A couple months ago a woman died…a woman whom I respect, admire, and am continually inspired by. It was unexpected. She was so so young, with so much ahead of her…and with such a full life. How could this happen, we all silently cried? Why?! we asked each other, our faces strained, our hearts fearful. Why does her sweet family have to go through this? How will the world go on without her brightness?
Everyone who knew her, aches with the shock and sorrow of it, all frozen in January.
I had many useful things to do for work that week, for post-Holiday life in my business, such as finishing projects for clients that I was very excited about…
but in the days following the hearing about our friend’s death, I got out yarn, and a baby sized round needle, and I knitted. Just sat with loved ones and knitted… 2 small hats and a pair of booties for a new Life that will be revealed to us in May, and for a little girl I know. And I wondered why I was knitting. Why just then, weren’t there other things to be done?
A Cousin wrote a poem about women grieving…about how we gather branches and bright winter berries, how we cover unspeakable grief with layers of healing snow and tears, and hope that a new Spring of life will grow under those layers. She spoke of creating blankets for babies, and bringing meals for people, to support, to help with the healing process.
Another friend wrote about wishing she could have held and protected this woman as she protects the children in her preschool.
I watched my loved ones as they heard, braced themselves, and faced the telling of it to their children, weaving hugs and words around them into strong walls against their fears.
And suddenly it made sense:
Why I was so drawn to knitting tiny hats: I just needed to sit with others in silence, or laughter, or tears, my hands looping and looping a single thread in solidarity with my ancestors; with myriads of other women who have made protective layers. I needed to make something Norwegian, something ancient, and warm, and above all, something to protect a Little One. I needed to draw each loop carefully through the row before it, creating patterns as I went, following an idea, but growing it organically to create pieces of Hope for future Life yet to be born:
It was to honour this woman’s bright, stellar ability to Love the world around her…her fierce warrior fight to protect the Innocent, her encouragement of all around her to stand tall and strong, to find ways to be healthy and to heal, to look to the future, and to move forward with Hope.
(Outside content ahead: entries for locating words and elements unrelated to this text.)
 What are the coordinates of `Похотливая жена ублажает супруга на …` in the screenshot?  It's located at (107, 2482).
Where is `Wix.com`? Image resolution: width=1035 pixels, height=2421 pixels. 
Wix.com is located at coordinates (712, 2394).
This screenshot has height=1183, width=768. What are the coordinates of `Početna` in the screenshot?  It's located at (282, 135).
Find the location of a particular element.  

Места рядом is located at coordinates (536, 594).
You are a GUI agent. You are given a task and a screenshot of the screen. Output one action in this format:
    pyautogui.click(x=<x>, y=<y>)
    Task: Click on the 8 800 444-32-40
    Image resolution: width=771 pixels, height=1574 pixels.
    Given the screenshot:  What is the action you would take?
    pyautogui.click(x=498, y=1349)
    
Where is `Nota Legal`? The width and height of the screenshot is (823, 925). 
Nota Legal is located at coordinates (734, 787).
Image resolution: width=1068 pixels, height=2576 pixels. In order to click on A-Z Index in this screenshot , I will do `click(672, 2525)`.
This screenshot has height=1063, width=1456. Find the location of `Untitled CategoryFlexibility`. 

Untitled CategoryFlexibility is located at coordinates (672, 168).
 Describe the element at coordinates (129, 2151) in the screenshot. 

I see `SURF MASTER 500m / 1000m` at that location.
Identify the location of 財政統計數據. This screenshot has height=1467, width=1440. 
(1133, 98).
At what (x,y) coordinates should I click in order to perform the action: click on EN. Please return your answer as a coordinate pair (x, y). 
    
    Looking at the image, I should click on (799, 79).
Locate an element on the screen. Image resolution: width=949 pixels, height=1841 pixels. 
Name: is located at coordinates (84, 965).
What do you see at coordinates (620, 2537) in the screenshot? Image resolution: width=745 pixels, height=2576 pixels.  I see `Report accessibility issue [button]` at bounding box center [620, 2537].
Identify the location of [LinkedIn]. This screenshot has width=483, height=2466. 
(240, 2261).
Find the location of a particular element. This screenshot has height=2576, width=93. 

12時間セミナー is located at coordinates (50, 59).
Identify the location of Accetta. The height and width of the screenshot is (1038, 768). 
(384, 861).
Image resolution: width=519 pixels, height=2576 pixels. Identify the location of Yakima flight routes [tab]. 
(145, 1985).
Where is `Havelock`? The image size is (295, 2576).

Now, a few months later, I am back to my normal work, making, designing, teaching. And the little hats and booties I made in those few days have been given to their new owners…
and more snows have fallen since then, and meals have been taken to the family, and eaten, and flowers are poking through the snow, and the surface of life has flowed back into its patterns. But the heart still listens.
There are quiet moments between stitch and stitch, times when my heart squeezes together thinking of my friend’s family. And I try to honour her, by working to be more useful, more courageous, and by believing in the ideas she demonstrated in her shining, brave, full-speed-ahead way of living:
That we are surrounded by love, that we carry it from its Source to each other in a single, looping, intertwined strand. That we need to notice…and help those around us. That no good action is too small. That we need to have Hope for new life growing inside, and nurture it.
And that we need to welcome Spring into our lives, allowing the frozen layers to be pulled back as we greet the bright Sun, pushing up fragile shoots of useful work, and unfurling new leaves of gratitude and healing.